In 1982, the University of Minnesota became the first university abroad to sign a bilateral partnership agreement with University of Iceland. Over the years, there has been extensive collaboration between the nursing schools in Iceland and Minnesota.
“The partnership between the faculty of Nursing and Midwifery at the University of Iceland and the School of Nursing at the University of Minnesota has not only added value to the program for students but has also been valuable for the faculty involved,” says Helga Bragadóttir, PhD, RN, FAAN, dean of nursing at the University of Iceland. “The curriculum becomes manifold and richer, with students as well as faculty attaining increased global leadership skills and cultural competence besides students getting exposed to the content of the courses. For our students in Iceland this collaboration had made a huge difference in their education and career development.”

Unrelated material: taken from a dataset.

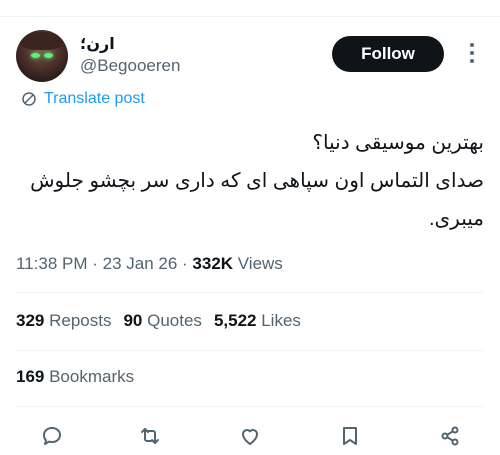  Describe the element at coordinates (133, 320) in the screenshot. I see `quotes-count: 90` at that location.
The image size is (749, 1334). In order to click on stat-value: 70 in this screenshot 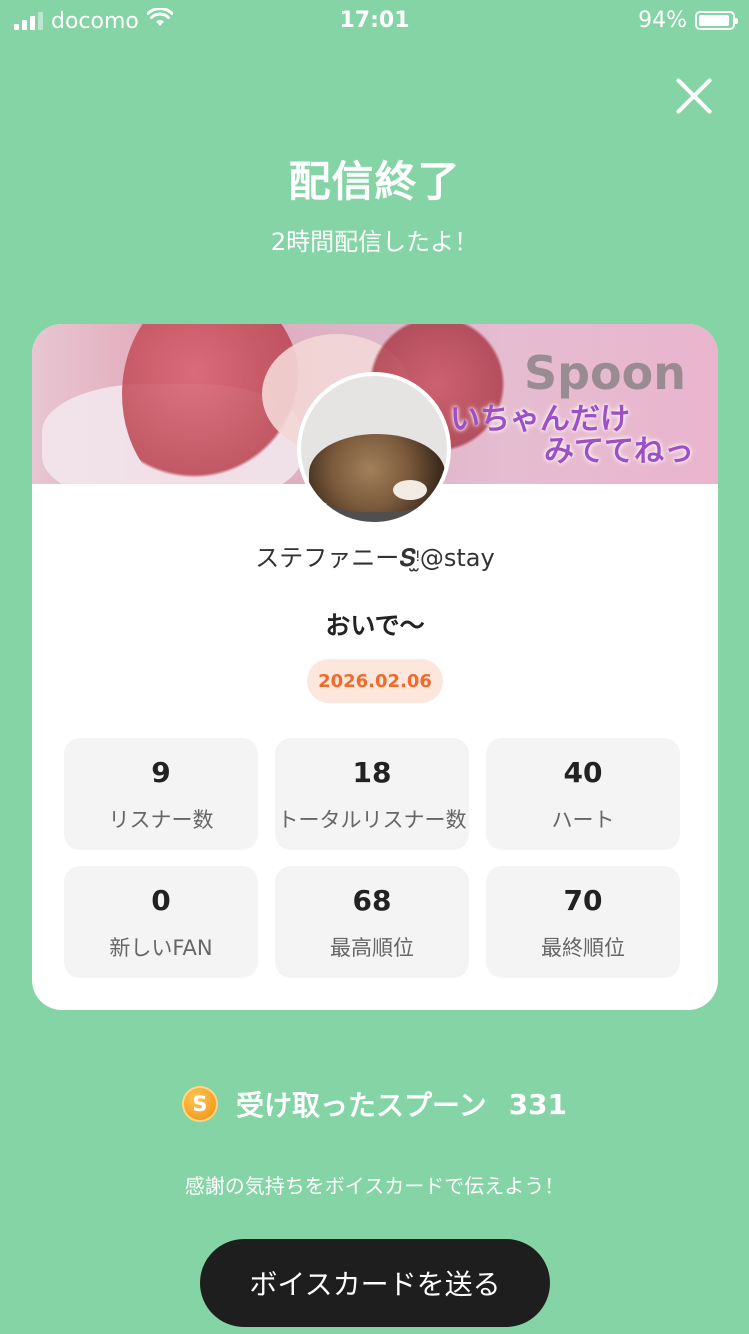, I will do `click(583, 900)`.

Annually, the School of Nursing offers a global health and management course in Iceland that focuses on international nursing leadership and employee management grounded in population health.

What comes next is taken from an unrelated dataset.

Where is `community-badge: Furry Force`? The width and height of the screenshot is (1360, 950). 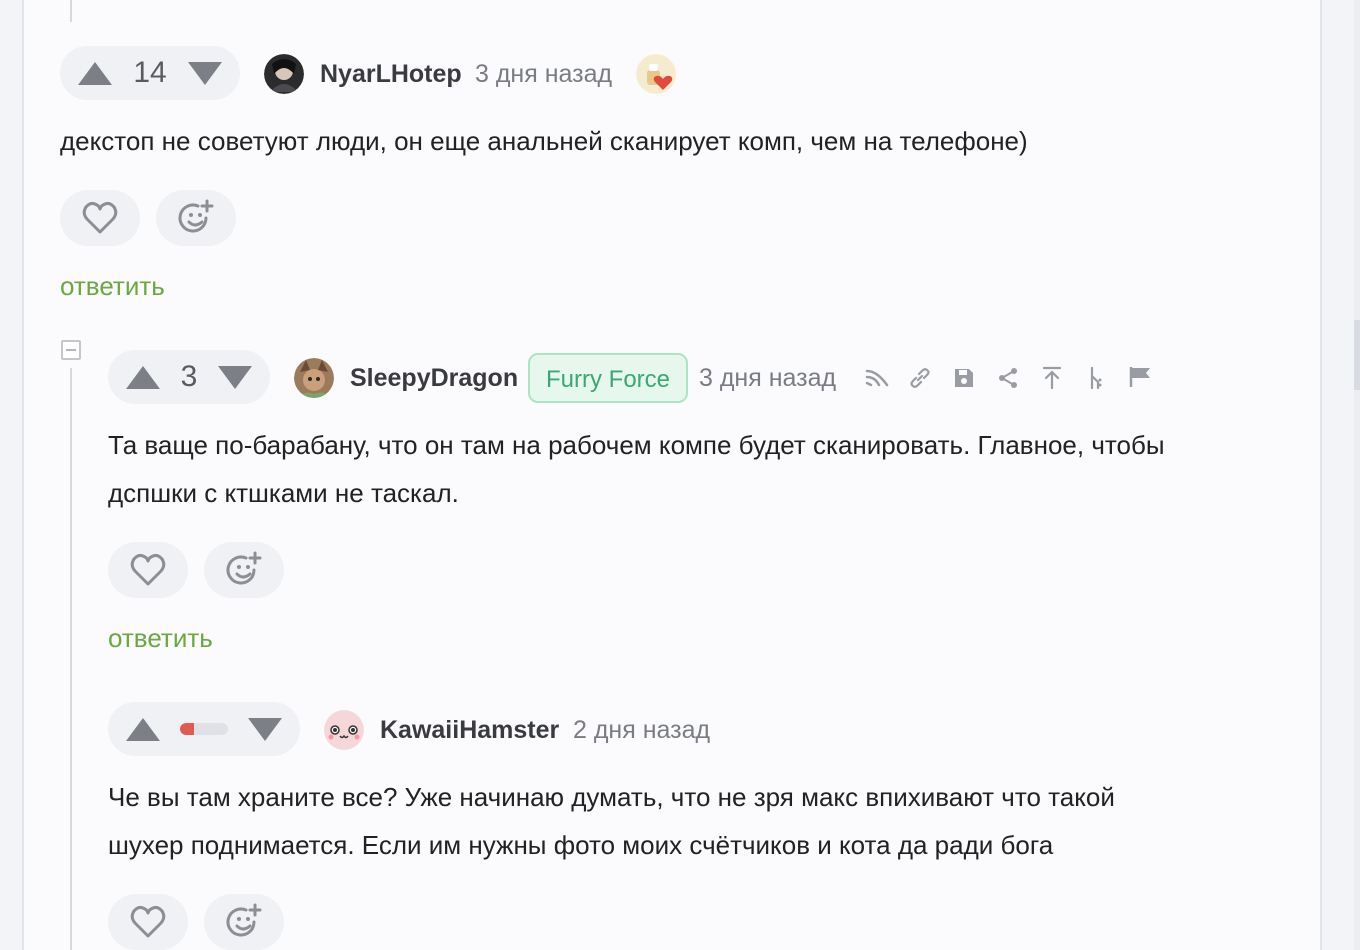
community-badge: Furry Force is located at coordinates (608, 378).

“We are so grateful for the partnership with the University of Iceland,” says Judy Pecachek, DNP, RN, CENP, assistant dean, Doctor of Nursing Practice Program, who co-teaches the course. “Each year we partner with Iceland leadership faculty to co-teach a course with U.S. and Icelandic nursing leadership students focused on different models of health care delivery and explores the impact of a single payer system. Our University of Minnesota students experience life changing health care delivery in a technologically and socially advanced nation.”